> [WORK ORDER]: Filter the material below so that only lines containing "mode" remain.

> [DATA PROVIDED]:
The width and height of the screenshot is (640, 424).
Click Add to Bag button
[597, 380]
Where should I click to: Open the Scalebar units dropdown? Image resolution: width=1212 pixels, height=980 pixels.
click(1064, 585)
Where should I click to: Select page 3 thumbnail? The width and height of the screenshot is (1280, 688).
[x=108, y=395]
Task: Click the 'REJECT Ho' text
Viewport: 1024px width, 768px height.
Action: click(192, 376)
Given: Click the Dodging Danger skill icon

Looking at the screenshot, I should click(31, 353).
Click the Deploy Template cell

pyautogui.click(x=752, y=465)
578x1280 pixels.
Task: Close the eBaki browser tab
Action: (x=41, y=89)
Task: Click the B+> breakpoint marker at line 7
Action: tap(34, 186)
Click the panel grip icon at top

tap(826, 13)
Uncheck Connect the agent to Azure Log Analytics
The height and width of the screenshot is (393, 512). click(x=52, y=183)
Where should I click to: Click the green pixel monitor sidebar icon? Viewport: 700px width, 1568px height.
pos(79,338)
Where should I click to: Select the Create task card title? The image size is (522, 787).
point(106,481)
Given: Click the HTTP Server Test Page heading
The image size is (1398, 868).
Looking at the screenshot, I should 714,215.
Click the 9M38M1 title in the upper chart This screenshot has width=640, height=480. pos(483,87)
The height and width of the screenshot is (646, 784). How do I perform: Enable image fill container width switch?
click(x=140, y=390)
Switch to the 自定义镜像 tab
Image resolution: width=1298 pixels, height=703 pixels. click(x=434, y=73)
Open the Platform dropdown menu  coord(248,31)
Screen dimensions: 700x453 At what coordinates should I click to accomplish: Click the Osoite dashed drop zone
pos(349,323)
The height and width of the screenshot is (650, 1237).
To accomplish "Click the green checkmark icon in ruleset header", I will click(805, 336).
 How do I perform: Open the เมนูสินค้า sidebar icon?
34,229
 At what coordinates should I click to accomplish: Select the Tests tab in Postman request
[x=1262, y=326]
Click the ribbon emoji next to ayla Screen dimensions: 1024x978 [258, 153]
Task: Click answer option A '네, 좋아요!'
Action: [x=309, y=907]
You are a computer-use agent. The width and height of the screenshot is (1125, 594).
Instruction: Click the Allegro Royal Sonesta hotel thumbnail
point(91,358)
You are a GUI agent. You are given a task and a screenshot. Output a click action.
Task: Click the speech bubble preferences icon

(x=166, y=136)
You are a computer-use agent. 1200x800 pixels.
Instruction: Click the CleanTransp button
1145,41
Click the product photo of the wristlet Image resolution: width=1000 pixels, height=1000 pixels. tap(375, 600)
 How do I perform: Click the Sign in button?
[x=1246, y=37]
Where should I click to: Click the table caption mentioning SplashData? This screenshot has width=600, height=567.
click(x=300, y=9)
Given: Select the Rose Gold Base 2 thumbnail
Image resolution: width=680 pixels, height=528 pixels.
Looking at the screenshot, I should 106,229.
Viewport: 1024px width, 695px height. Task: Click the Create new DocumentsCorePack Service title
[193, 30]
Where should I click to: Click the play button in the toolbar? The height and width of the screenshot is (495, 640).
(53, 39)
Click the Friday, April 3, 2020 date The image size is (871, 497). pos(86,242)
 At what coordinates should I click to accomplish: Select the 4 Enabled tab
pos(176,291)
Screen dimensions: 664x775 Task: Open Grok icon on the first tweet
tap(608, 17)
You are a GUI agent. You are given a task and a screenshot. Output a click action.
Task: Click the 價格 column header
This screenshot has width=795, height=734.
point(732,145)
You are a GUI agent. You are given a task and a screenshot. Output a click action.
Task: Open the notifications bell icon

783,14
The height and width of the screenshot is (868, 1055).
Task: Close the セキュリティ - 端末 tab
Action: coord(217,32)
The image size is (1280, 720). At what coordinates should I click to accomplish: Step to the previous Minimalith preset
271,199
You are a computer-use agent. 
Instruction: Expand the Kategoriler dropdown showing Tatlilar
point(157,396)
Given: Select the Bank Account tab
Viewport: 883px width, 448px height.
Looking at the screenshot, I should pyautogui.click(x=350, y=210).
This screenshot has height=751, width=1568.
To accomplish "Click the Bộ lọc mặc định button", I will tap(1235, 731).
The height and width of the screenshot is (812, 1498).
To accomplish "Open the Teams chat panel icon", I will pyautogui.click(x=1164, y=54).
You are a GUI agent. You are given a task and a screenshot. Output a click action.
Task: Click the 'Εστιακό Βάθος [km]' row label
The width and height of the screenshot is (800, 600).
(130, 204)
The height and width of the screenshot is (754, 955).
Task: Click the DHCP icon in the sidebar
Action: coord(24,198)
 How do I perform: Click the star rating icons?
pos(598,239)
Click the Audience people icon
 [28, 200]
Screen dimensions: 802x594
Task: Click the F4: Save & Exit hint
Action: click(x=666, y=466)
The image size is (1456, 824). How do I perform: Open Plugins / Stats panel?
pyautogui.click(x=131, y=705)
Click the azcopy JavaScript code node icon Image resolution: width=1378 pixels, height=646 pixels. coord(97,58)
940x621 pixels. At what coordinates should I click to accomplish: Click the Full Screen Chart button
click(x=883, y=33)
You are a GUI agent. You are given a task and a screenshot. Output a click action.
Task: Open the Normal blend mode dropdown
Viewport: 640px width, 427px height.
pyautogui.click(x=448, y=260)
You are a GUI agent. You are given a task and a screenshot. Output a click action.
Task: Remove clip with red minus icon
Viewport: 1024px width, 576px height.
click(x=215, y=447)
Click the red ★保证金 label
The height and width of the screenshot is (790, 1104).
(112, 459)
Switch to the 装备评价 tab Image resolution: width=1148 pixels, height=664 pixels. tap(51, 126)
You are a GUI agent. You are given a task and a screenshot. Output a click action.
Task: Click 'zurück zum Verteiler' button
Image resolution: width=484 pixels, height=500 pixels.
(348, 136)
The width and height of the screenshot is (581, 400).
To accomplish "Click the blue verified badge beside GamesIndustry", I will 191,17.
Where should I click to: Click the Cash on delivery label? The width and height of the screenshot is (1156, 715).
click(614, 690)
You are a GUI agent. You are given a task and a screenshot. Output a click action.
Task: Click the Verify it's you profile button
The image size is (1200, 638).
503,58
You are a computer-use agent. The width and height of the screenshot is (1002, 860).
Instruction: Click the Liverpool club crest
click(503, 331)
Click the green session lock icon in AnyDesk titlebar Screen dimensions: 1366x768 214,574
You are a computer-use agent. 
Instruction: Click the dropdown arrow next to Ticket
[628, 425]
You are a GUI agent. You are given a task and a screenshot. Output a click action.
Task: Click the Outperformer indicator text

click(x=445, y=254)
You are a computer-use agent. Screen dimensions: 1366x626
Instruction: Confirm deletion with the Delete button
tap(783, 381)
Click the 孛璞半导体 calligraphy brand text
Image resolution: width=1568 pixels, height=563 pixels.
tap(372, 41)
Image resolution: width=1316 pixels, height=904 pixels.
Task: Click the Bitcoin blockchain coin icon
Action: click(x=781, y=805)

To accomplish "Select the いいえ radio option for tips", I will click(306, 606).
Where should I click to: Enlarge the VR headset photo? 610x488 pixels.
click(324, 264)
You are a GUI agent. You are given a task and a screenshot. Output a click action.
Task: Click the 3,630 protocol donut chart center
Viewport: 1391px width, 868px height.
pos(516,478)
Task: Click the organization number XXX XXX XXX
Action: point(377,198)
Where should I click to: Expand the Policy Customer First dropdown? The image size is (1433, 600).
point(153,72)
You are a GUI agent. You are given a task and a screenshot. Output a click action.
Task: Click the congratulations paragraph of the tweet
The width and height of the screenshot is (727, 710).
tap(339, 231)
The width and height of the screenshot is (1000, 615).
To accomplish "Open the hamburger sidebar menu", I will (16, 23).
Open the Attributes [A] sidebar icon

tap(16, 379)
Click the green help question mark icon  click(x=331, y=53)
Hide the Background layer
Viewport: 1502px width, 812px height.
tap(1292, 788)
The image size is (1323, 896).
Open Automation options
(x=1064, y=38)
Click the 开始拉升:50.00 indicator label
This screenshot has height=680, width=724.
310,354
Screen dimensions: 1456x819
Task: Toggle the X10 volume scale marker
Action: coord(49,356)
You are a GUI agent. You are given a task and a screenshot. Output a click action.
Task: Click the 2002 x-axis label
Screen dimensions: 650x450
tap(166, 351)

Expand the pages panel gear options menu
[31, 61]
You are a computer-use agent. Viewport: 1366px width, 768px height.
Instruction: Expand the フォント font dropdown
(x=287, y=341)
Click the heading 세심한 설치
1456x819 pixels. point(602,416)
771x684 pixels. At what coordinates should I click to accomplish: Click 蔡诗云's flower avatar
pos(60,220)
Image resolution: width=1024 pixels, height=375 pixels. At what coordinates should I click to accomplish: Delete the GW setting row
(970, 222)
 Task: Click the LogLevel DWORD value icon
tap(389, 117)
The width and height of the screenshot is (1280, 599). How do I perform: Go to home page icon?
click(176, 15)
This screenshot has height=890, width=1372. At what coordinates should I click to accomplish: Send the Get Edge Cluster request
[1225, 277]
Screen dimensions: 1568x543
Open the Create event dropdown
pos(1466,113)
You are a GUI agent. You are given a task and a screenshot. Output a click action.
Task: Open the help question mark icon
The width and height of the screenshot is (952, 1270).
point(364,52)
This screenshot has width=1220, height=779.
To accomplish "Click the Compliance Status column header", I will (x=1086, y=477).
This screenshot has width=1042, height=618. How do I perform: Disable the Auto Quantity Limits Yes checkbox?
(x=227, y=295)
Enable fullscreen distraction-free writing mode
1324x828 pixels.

> [SOLVED PROBLEM]:
Task: Open the Normal blend mode dropdown
Enable fullscreen distraction-free writing mode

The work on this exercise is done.